Drew Pisarra, Periodic Boyfriends, Capturing Fire Press, capfirepress@gmail.com available on Amazon, 2023, 153 pages $20

There are sonnet sequences and then there is a sonnet sequence by Drew Pisarra. By which I mean, this is not your great-grandfather’s sonnets sequence. Unless she was Oscar Wilde. A truly demented Oscar Wilde.  That was meant as a compliment by the way.

What Pisarra has done is nothing short of ingenious. And I say that with a straight face, and as a straight men, who found this compilation of brief love affairs and one-night stands (virtual, actual, and even, I dare say, maybe, imagined?) with his gay lovers.  All arranged according to the periodic table of elements.

A lot has happened since I took chemistry in eleventh grade which I may never would have passed if it were not form my girlfriend who got the highest score in school history to date in the chemistry college board specialized test, But I digress. What I meant to say, is there appears to be some twenty or so new elements since I took that course in the sixties, making me feel as if what we studied then was more alchemy than actual chemistry. No matter, Pisarra knows them all, though I confess, I cannot see the connections to the actual elements and the people he ascribes them to but, I don’t think it spoils the fun and games.  Some of these are somewhat graphic, but, hey, we’re all consenting adults here, right?  And I learned a few intimate details about piercings and sex toys that fell into the category of, I didn’t really need to know that (ie. Prince Albert, Jacob’s Ladder) Pisarra has a gift for snarky concision, and rhyme, too I might add. These rhymed sequences won’t knock either Petrarch or Shakespeare out of the box or even latter-day practitioners of the form such as Marilyn Hacker but they are proficient. Did I say these were fun?

Well, mostly fun. One whole section, The Lanthanides” are dedicated to lovers (and near lovers) who have died.
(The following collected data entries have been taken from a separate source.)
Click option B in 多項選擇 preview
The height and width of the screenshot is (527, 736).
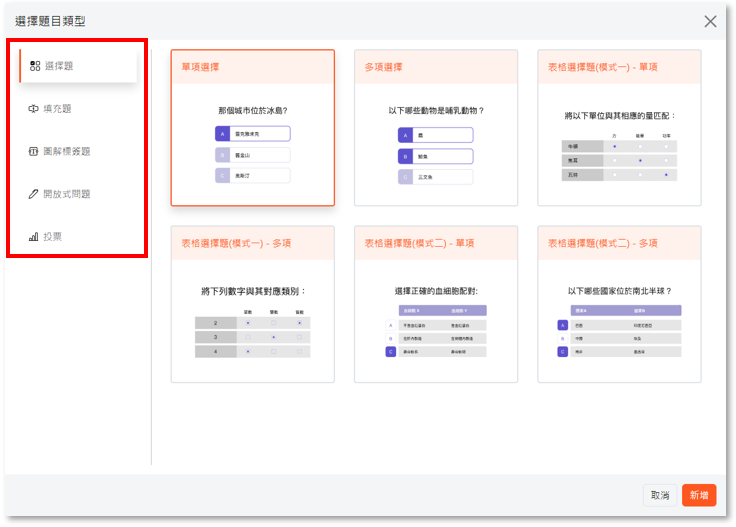[405, 156]
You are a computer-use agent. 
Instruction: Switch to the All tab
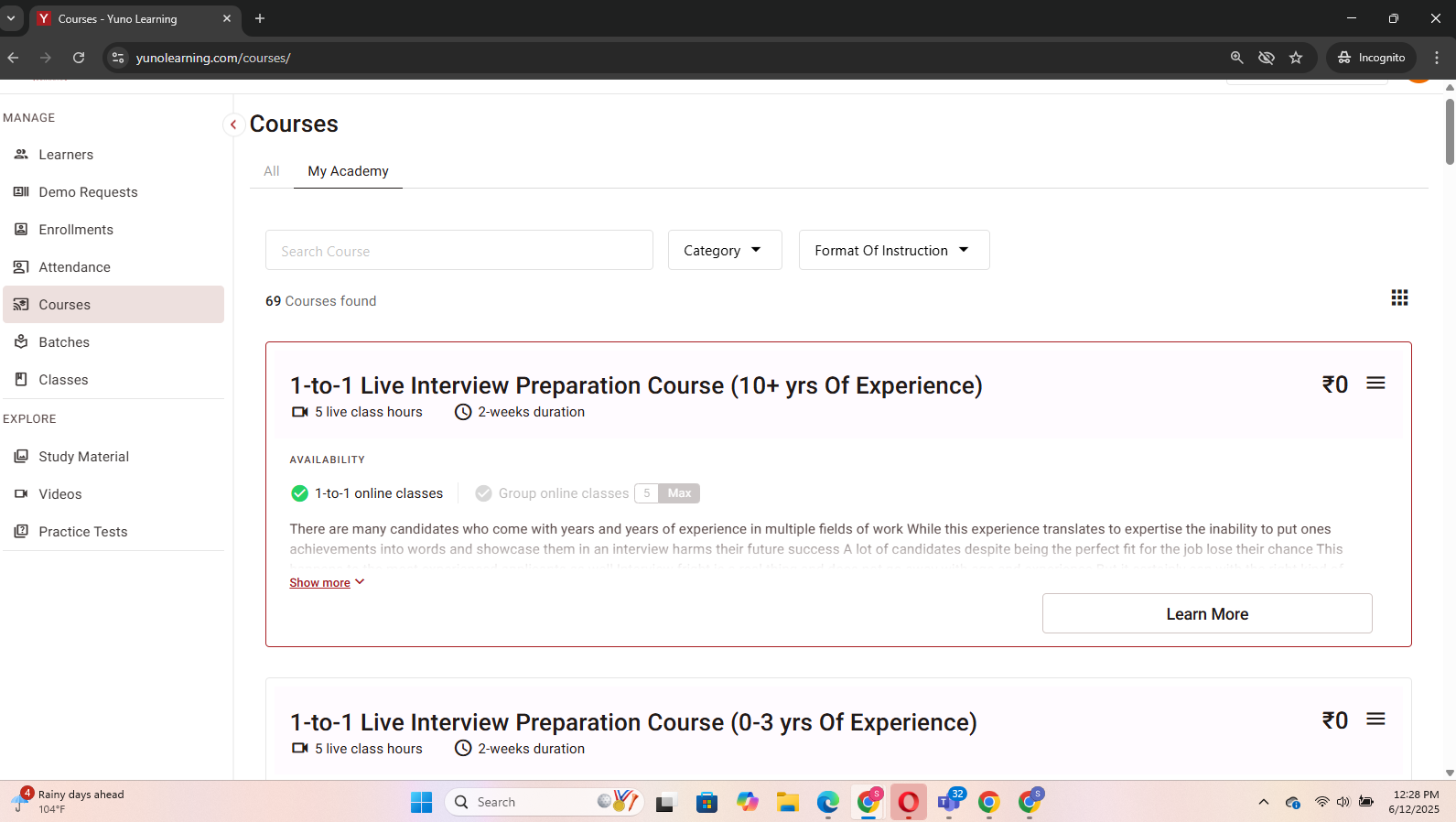click(x=271, y=171)
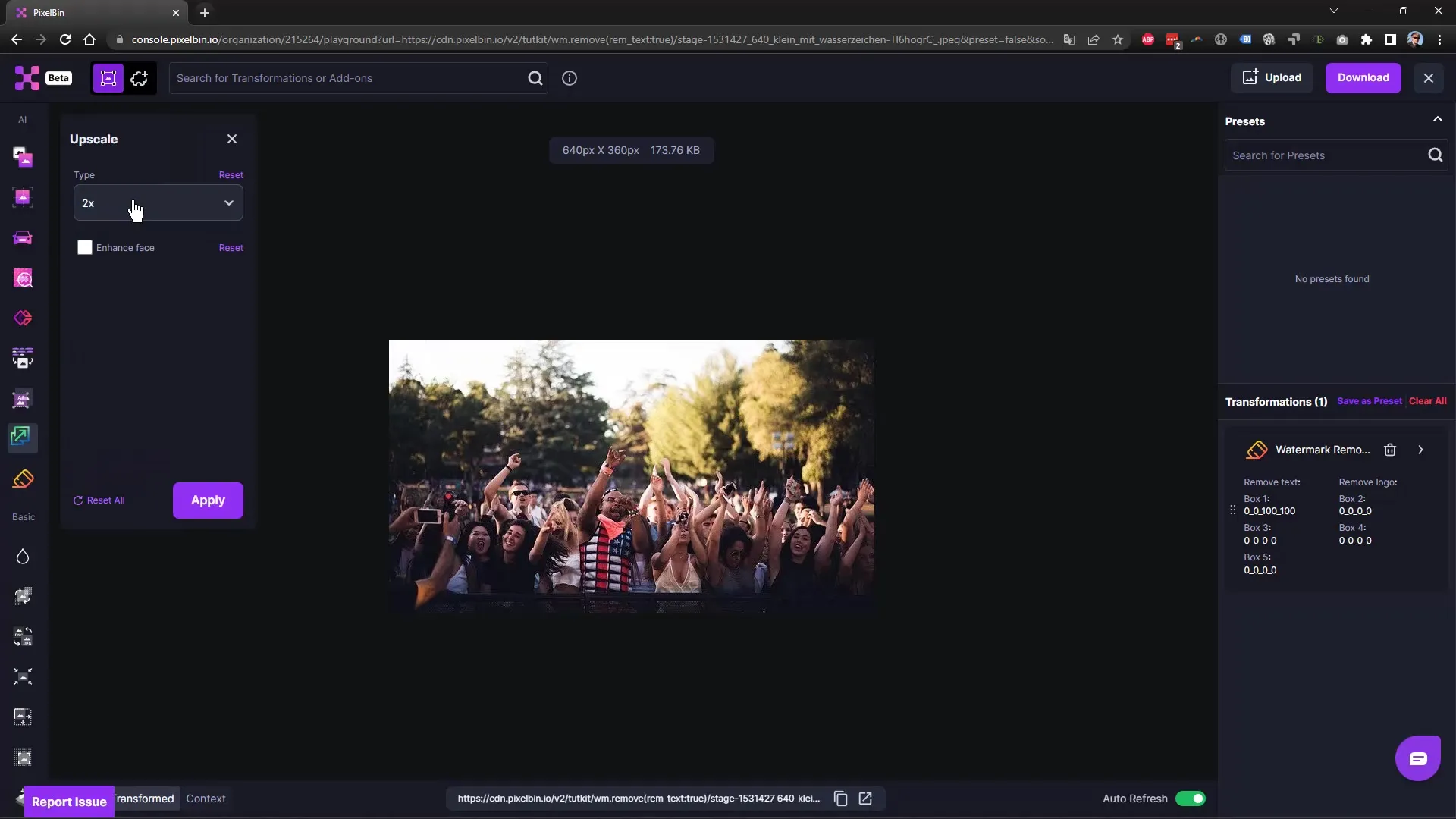Screen dimensions: 1456x819
Task: Expand the Watermark Remo... transformation details
Action: tap(1421, 450)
Some of these are full of grief, others feel spiteful and the poet makes the reader feel that the amenity was well earned. “The Actinides” were mostly virtual affairs by seethe with the kind of sexual heat that is present in the more intense physical contact poems. (pandemic concerns made most hookups virtual) 

Subthemes involve drinking to access, lovers regret, blank spots with sex in them and implied recovery and more healthful, yet still randy, encounters. No matter how you read these, Pisarra has written a one-of a kind collection of gay “love poems” that even a straight person can love.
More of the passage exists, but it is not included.